===== Data to use =====
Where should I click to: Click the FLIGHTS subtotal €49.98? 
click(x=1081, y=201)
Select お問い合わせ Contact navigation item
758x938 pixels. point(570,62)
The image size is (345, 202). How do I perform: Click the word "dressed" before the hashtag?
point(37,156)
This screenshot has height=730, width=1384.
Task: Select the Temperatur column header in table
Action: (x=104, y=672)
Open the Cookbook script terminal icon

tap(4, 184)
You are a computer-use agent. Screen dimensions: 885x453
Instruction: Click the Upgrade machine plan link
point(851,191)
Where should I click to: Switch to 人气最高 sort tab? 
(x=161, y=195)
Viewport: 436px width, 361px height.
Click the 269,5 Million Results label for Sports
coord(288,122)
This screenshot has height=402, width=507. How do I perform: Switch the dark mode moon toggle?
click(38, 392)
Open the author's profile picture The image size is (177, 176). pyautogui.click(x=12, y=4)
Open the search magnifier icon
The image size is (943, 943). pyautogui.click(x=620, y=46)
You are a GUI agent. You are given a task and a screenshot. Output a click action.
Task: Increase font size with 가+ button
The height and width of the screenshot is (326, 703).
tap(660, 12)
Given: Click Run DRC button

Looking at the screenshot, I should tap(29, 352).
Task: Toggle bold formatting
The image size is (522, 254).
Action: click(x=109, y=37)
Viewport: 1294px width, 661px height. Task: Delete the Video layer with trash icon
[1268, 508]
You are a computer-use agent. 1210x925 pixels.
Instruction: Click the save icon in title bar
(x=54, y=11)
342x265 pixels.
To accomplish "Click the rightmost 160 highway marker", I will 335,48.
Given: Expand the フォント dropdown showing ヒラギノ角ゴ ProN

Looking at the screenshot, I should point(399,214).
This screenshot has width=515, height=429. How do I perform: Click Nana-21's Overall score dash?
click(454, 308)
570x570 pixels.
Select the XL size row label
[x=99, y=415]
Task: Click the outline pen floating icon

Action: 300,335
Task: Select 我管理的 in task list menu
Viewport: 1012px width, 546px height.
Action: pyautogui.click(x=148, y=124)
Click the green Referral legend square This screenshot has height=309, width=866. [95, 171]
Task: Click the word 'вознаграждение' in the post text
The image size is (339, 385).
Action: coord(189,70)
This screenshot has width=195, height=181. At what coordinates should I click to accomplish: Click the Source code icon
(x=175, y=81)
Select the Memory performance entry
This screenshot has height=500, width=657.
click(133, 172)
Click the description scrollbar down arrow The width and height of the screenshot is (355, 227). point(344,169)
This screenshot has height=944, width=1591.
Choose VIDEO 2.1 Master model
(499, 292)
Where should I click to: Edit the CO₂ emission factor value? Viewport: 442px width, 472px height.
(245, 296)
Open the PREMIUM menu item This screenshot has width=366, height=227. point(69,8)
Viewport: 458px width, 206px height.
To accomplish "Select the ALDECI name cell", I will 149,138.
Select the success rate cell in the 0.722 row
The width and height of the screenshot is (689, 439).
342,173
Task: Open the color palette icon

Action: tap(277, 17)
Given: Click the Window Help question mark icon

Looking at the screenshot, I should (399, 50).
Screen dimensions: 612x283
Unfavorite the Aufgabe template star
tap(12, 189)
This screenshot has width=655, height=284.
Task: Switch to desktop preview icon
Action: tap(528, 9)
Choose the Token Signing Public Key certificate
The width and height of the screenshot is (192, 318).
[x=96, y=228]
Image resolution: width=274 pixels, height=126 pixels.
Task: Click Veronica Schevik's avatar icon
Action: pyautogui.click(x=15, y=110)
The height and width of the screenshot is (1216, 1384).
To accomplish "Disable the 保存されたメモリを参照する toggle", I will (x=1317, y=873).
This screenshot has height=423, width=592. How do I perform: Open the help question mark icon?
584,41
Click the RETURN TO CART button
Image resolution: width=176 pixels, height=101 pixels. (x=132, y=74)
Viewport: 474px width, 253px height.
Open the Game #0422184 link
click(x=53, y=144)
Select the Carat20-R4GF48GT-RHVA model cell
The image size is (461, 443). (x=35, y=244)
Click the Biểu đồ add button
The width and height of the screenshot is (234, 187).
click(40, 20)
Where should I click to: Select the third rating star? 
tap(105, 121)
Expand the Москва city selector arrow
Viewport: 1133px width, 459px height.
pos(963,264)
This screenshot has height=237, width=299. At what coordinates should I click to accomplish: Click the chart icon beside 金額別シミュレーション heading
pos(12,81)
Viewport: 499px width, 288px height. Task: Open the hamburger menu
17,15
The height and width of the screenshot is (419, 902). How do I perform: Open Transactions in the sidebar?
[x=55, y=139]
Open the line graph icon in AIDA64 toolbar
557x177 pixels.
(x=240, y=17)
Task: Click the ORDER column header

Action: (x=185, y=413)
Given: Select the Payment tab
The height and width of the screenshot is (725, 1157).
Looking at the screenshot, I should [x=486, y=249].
=====
## Exercise instructions
Every line of the listing must be transcribed exactly.

## Answer
Where should I click to: Click the FLIGHTS subtotal €49.98? 
click(x=1081, y=201)
Select お問い合わせ Contact navigation item
758x938 pixels. point(570,62)
The image size is (345, 202). How do I perform: Click the word "dressed" before the hashtag?
point(37,156)
This screenshot has height=730, width=1384.
Task: Select the Temperatur column header in table
Action: (x=104, y=672)
Open the Cookbook script terminal icon

tap(4, 184)
You are a computer-use agent. Screen dimensions: 885x453
Instruction: Click the Upgrade machine plan link
point(851,191)
Where should I click to: Switch to 人气最高 sort tab? 
(x=161, y=195)
Viewport: 436px width, 361px height.
Click the 269,5 Million Results label for Sports
coord(288,122)
This screenshot has height=402, width=507. How do I perform: Switch the dark mode moon toggle?
click(38, 392)
Open the author's profile picture The image size is (177, 176). pyautogui.click(x=12, y=4)
Open the search magnifier icon
The image size is (943, 943). pyautogui.click(x=620, y=46)
You are a GUI agent. You are given a task and a screenshot. Output a click action.
Task: Increase font size with 가+ button
The height and width of the screenshot is (326, 703).
tap(660, 12)
Given: Click Run DRC button

Looking at the screenshot, I should tap(29, 352).
Task: Toggle bold formatting
The image size is (522, 254).
Action: click(x=109, y=37)
Viewport: 1294px width, 661px height. Task: Delete the Video layer with trash icon
[1268, 508]
You are a computer-use agent. 1210x925 pixels.
Instruction: Click the save icon in title bar
(x=54, y=11)
342x265 pixels.
To accomplish "Click the rightmost 160 highway marker", I will 335,48.
Given: Expand the フォント dropdown showing ヒラギノ角ゴ ProN

Looking at the screenshot, I should point(399,214).
This screenshot has width=515, height=429. How do I perform: Click Nana-21's Overall score dash?
click(454, 308)
570x570 pixels.
Select the XL size row label
[x=99, y=415]
Task: Click the outline pen floating icon

Action: 300,335
Task: Select 我管理的 in task list menu
Viewport: 1012px width, 546px height.
Action: pyautogui.click(x=148, y=124)
Click the green Referral legend square This screenshot has height=309, width=866. [95, 171]
Task: Click the word 'вознаграждение' in the post text
The image size is (339, 385).
Action: coord(189,70)
This screenshot has width=195, height=181. At what coordinates should I click to accomplish: Click the Source code icon
(x=175, y=81)
Select the Memory performance entry
This screenshot has height=500, width=657.
click(133, 172)
Click the description scrollbar down arrow The width and height of the screenshot is (355, 227). point(344,169)
This screenshot has height=944, width=1591.
Choose VIDEO 2.1 Master model
(499, 292)
Where should I click to: Edit the CO₂ emission factor value? Viewport: 442px width, 472px height.
(245, 296)
Open the PREMIUM menu item This screenshot has width=366, height=227. point(69,8)
Viewport: 458px width, 206px height.
To accomplish "Select the ALDECI name cell", I will 149,138.
Select the success rate cell in the 0.722 row
The width and height of the screenshot is (689, 439).
342,173
Task: Open the color palette icon

Action: tap(277, 17)
Given: Click the Window Help question mark icon

Looking at the screenshot, I should (399, 50).
Screen dimensions: 612x283
Unfavorite the Aufgabe template star
tap(12, 189)
This screenshot has width=655, height=284.
Task: Switch to desktop preview icon
Action: tap(528, 9)
Choose the Token Signing Public Key certificate
The width and height of the screenshot is (192, 318).
[x=96, y=228]
Image resolution: width=274 pixels, height=126 pixels.
Task: Click Veronica Schevik's avatar icon
Action: pyautogui.click(x=15, y=110)
The height and width of the screenshot is (1216, 1384).
To accomplish "Disable the 保存されたメモリを参照する toggle", I will (x=1317, y=873).
This screenshot has height=423, width=592. How do I perform: Open the help question mark icon?
584,41
Click the RETURN TO CART button
Image resolution: width=176 pixels, height=101 pixels. (x=132, y=74)
Viewport: 474px width, 253px height.
Open the Game #0422184 link
click(x=53, y=144)
Select the Carat20-R4GF48GT-RHVA model cell
The image size is (461, 443). (x=35, y=244)
Click the Biểu đồ add button
The width and height of the screenshot is (234, 187).
click(40, 20)
Where should I click to: Select the third rating star? 
tap(105, 121)
Expand the Москва city selector arrow
Viewport: 1133px width, 459px height.
pos(963,264)
This screenshot has height=237, width=299. At what coordinates should I click to accomplish: Click the chart icon beside 金額別シミュレーション heading
pos(12,81)
Viewport: 499px width, 288px height. Task: Open the hamburger menu
17,15
The height and width of the screenshot is (419, 902). How do I perform: Open Transactions in the sidebar?
[x=55, y=139]
Open the line graph icon in AIDA64 toolbar
557x177 pixels.
(x=240, y=17)
Task: Click the ORDER column header

Action: (x=185, y=413)
Given: Select the Payment tab
The height and width of the screenshot is (725, 1157).
Looking at the screenshot, I should [x=486, y=249].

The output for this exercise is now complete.